Sci-VLA：面向科学实验中长周期任务的智能VLA推理插件 (Sci-VLA: Agentic VLA Inference Plugin for Long-Horizon Tasks in Scientific Experiments)

Robotic laboratories play a critical role in autonomous scientific discovery by enabling scalable, continuous experimental execution. Recent vision-language-action (VLA) models offer a promising foundation for robotic laboratories. However, scientific experiments typically involve long-horizon tasks composed of multiple atomic tasks, posing a fundamental challenge to existing VLA models. While VLA models fine-tuned for scientific tasks can reliably execute atomic experimental actions seen during training, they often fail to perform composite tasks formed by reordering and composing these known atomic actions. This limitation arises from a distributional mismatch between training-time atomic tasks and inference-time composite tasks, which prevents VLA models from executing necessary transitional operations between atomic tasks. To address this challenge, we propose an Agentic VLA Inference Plugin for Long-Horizon Tasks in Scientific Experiments. It introduces an LLM-based agentic inference mechanism that intervenes when executing sequential manipulation tasks. By performing explicit transition inference and generating transitional robotic action code, the proposed plugin guides VLA models through missing transitional steps, enabling reliable execution of composite scientific workflows without any additional training. This inference-only intervention makes our method computationally efficient, data-efficient, and well-suited for open-ended and long-horizon robotic laboratory tasks. We build 3D assets of scientific instruments and common scientific operating scenes within an existing simulation environment. In these scenes, we have verified that our method increases the average success rate per atomic task by 42\% during inference. Furthermore, we show that our method can be easily transferred from the simulation to real scientific laboratories.

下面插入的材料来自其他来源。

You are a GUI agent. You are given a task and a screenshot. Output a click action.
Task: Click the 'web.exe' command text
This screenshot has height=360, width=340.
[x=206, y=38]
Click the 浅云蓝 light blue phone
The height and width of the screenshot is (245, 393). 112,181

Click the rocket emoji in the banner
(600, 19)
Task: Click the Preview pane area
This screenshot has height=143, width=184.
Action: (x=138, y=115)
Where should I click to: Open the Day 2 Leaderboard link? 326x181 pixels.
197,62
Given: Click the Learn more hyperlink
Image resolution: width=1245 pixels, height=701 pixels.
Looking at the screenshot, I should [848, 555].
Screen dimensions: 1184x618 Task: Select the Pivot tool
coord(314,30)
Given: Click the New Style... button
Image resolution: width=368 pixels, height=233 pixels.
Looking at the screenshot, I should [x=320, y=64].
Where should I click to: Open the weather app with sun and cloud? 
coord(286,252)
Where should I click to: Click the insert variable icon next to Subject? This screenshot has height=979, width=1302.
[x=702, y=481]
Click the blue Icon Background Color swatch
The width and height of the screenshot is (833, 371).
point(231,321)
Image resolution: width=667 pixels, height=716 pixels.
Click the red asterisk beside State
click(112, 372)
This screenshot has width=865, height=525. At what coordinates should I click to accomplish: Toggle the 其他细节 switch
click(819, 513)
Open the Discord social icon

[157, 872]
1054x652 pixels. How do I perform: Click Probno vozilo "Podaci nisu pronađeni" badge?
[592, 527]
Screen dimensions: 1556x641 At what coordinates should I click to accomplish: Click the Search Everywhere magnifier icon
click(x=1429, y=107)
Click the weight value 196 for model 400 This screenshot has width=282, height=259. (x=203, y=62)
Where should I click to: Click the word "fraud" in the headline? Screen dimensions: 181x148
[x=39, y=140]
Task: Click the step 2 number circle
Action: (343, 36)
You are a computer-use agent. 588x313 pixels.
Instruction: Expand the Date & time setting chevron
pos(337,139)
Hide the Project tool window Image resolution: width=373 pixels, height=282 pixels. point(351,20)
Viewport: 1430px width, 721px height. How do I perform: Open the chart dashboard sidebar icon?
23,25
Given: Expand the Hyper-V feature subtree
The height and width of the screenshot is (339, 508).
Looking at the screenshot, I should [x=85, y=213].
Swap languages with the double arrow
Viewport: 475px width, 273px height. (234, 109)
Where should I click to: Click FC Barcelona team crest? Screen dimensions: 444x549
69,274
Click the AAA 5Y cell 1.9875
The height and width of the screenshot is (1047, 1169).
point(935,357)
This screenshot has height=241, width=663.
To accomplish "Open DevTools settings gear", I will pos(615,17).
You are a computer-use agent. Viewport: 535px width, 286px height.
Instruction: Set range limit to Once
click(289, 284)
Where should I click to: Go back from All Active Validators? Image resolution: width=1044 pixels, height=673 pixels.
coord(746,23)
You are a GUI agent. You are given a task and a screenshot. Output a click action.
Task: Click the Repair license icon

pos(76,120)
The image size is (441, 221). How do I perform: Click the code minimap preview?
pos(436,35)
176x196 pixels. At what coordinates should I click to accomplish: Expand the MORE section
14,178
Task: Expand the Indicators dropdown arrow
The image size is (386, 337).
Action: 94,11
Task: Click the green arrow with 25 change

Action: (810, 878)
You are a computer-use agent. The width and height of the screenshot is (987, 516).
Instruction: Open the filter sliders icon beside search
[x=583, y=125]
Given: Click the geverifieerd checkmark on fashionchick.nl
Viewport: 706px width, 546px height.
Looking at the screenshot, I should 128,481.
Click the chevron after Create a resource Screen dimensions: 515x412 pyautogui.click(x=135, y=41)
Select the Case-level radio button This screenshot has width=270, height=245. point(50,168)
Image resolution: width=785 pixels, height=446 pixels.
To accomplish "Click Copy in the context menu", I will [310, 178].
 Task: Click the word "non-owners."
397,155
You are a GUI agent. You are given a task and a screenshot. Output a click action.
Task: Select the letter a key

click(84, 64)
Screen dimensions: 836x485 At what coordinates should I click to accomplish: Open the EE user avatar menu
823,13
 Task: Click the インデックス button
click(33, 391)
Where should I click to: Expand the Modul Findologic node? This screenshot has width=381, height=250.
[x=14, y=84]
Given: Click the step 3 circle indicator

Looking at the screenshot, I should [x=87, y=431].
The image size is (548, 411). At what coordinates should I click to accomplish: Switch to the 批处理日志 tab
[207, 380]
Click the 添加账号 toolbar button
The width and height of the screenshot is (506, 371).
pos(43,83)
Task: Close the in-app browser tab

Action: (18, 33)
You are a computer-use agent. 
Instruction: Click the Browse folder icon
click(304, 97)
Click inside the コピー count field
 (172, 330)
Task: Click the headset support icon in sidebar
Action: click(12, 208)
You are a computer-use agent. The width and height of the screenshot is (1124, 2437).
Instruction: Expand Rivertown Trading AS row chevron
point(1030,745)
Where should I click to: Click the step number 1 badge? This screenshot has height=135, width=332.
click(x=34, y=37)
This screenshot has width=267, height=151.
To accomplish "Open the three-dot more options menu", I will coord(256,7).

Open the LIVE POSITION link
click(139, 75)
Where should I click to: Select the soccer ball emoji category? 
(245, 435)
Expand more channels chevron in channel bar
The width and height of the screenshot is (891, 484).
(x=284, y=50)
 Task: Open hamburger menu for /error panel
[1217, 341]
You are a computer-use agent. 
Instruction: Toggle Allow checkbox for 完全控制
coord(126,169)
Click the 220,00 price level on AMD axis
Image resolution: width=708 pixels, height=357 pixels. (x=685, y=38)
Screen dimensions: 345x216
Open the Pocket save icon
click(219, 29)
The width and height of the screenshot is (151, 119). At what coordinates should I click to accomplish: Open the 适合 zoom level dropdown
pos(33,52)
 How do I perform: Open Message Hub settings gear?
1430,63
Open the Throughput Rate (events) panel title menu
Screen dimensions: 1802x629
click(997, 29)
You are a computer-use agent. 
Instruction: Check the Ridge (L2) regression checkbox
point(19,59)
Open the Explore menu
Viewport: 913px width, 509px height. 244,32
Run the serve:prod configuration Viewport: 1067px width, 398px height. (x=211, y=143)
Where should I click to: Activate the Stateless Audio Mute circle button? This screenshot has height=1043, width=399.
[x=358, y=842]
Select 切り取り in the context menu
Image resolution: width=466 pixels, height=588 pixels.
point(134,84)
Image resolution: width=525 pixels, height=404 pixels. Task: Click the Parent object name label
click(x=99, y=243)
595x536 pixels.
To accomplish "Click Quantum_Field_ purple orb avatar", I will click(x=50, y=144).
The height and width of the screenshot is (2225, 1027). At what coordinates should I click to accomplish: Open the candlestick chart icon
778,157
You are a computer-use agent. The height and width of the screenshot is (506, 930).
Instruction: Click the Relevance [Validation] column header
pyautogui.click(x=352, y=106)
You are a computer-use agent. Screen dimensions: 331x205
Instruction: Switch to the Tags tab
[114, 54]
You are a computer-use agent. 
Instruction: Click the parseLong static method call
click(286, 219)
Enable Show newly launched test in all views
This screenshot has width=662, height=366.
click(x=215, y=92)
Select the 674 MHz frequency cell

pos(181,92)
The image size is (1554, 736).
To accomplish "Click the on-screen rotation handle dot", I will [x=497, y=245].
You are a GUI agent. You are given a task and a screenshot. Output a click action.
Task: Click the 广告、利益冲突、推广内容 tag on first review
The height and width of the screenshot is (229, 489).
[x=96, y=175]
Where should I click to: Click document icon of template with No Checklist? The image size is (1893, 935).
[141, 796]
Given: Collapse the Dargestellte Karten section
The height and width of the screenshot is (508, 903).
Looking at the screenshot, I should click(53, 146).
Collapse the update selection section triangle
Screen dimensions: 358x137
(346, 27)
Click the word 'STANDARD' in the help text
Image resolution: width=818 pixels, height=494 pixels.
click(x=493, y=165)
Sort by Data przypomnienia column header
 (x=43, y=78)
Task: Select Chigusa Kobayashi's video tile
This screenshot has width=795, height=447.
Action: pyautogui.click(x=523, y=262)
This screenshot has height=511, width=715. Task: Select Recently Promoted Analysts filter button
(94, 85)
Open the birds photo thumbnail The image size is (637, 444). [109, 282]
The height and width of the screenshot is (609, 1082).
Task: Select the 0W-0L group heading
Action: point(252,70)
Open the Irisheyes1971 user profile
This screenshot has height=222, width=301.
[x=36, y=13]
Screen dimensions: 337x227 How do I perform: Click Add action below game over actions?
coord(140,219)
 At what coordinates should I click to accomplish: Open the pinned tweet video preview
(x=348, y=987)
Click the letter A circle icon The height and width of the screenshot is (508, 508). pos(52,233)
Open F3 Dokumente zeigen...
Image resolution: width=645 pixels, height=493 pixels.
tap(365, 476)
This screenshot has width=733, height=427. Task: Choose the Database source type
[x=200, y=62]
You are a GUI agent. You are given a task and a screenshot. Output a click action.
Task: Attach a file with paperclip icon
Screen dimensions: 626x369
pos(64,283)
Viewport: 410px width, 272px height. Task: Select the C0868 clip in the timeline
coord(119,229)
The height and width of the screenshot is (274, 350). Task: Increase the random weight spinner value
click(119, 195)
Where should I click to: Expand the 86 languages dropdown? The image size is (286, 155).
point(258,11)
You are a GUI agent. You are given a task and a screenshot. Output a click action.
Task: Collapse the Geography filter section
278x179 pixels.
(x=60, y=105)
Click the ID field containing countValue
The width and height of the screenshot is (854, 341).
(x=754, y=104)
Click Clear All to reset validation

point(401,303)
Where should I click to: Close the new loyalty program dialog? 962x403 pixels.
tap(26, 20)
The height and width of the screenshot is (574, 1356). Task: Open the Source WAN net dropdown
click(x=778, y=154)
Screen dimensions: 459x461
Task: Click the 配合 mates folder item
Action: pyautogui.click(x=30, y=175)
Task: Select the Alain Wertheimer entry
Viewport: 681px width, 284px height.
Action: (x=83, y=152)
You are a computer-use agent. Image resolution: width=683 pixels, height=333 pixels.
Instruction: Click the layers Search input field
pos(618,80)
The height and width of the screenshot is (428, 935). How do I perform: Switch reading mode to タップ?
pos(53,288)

翻译：机器人实验室通过实现可扩展、连续化的实验执行，在自主科学发现中发挥着关键作用。近期兴起的视觉-语言-动作（VLA）模型为机器人实验室提供了有前景的基础框架。然而，科学实验通常涉及由多个原子任务组成的长周期任务，这对现有VLA模型构成了根本性挑战。虽然针对科学任务微调的VLA模型能够可靠地执行训练中见过的原子实验动作，但在执行由这些已知原子动作重新排序和组合而成的复合任务时却常常失败。这一局限源于训练时的原子任务与推理时的复合任务之间的分布不匹配，导致VLA模型无法执行原子任务间必要的过渡操作。为应对这一挑战，我们提出一种面向科学实验中长周期任务的智能VLA推理插件。该插件引入了基于大语言模型的智能推理机制，在执行序列化操作任务时进行干预。通过执行显式的过渡推理并生成过渡性机器人动作代码，所提出的插件引导VLA模型完成缺失的过渡步骤，从而无需额外训练即可可靠执行复合科学工作流。这种仅需推理的干预方式使我们的方法具有计算高效性、数据高效性，并非常适合开放式的长周期机器人实验室任务。我们在现有仿真环境中构建了科学仪器及常见科学操作场景的3D资产。在这些场景中，我们验证了该方法在推理过程中将每个原子任务的平均成功率提升了42%。此外，我们还展示了该方法能够轻松地从仿真环境迁移到真实科学实验室。